In November 2004 the cease-fire between Côte d'Ivoire's national armed forces (FANCI) and the Forces Nouvelles (FAFN), which had been in force since 17 October 2002, was violated by a series FANCI air strikes and an attempted advance by land that was contained by the peace-keeping forces.
A special summit of the African Union was convened on 14 November 2004. The AU mandated as mediator South African President Mbeki, who submitted a roadmap for peace: restoration of security; return of all government ministers; completion of the legislation agreed on in the Marcoussis agreements, including the issue of Article 35 of the Constitution setting out the conditions of eligibility to become President of the Republic, and the disarmament process.

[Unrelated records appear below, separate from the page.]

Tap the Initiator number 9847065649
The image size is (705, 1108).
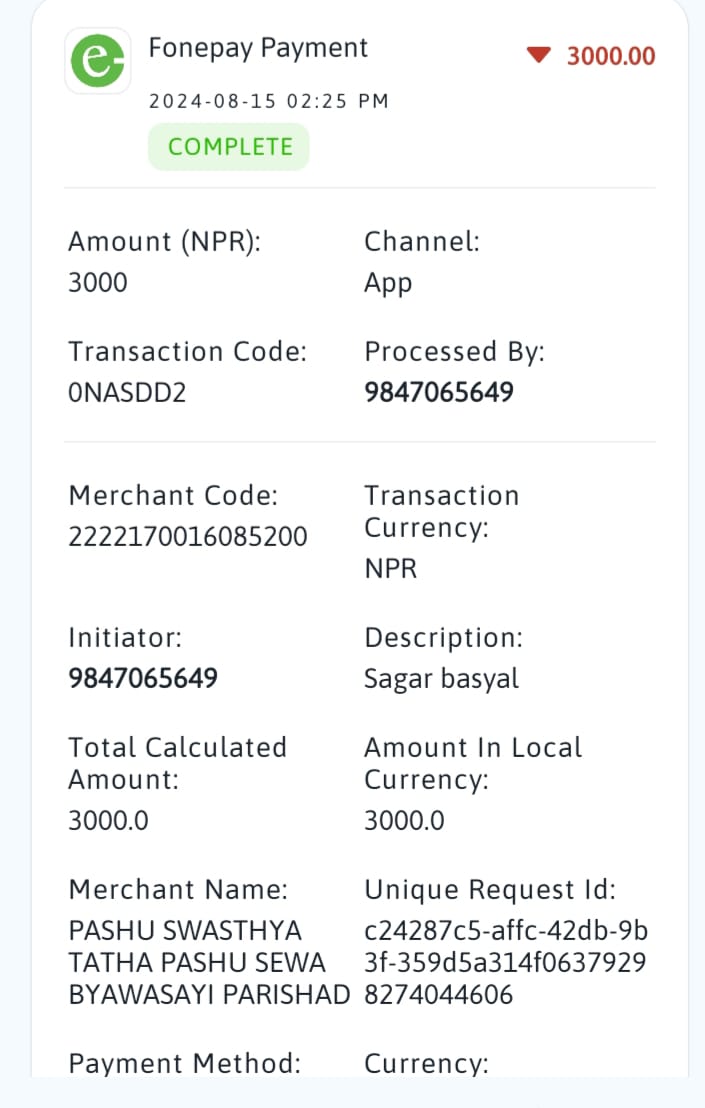[143, 678]
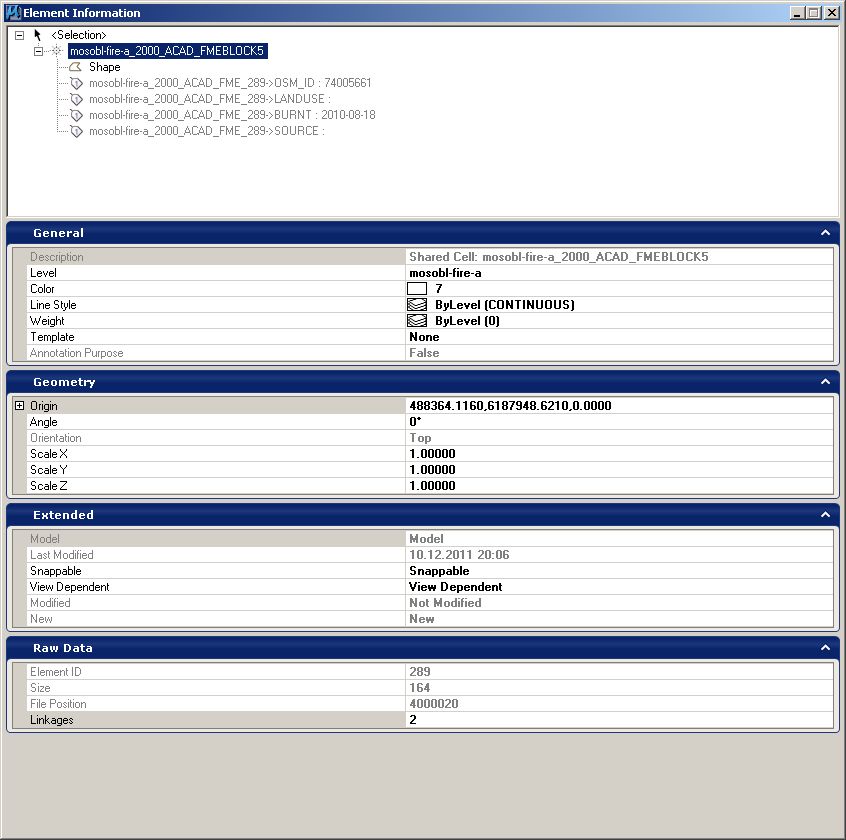Click the white color swatch for Color 7
The width and height of the screenshot is (846, 840).
pyautogui.click(x=417, y=289)
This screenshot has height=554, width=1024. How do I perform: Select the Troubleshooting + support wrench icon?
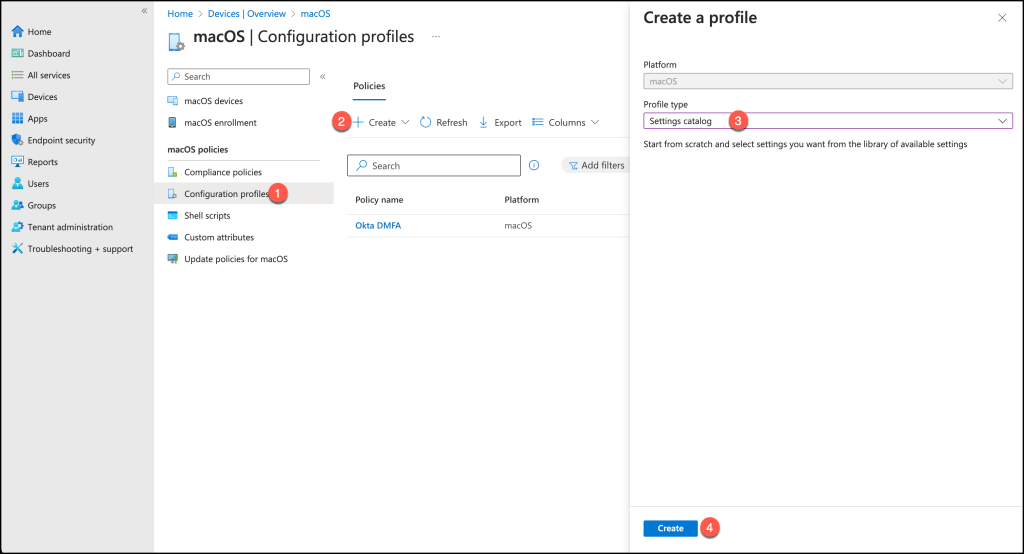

In November 2004 the UN Security Council adopted Rsolution 1572 imposing a 12-month arms embargo in response to the crisis. There was also provision for sanctions against parties that tried to hamper the successful implementation of the Lina-Marcoussi and ACCRA III process.
The UN Security Council decided to extend until January 2006 the mandate of the stabilisation forces (the UNOCI and Force Licorne). A French draft resolution, currently being studied by the Security Council, proposes increasing the strength of the 6000 UNOCI forces by a further 2.076 and to widen its mandate to include assistance to the government for its programme of disarmament, demobilisation, rehabilitation, repatriation and resettlement and assistance for the dismantling of militias.
Tension in the country is still running high. In June 2005 the town of Duékoué in the government-held zone of western Côte d'Ivoire was torn apart for several days by clashes between the Guéré and Dioula ethnic groups.
The current crisis is a political and military crisis. The situation in the country is still very volatile and political tensions could lead to a deterioration of the humanitarian situation. Some small degree of normalisation has nevertheless taken place.
The elections planned for 30 October 2005 did not take place. The possibility of a transition could be envisaged but the arrangements will have to be accepted by all parties.
(1) Coation of three rebel groups: Mouvement Patriotique de Côte d'Ivoire (MPCI), Mouvement pour la Justice et la Paix (MJP), Mouvement Populaire du Grand Ouest (MPIGO).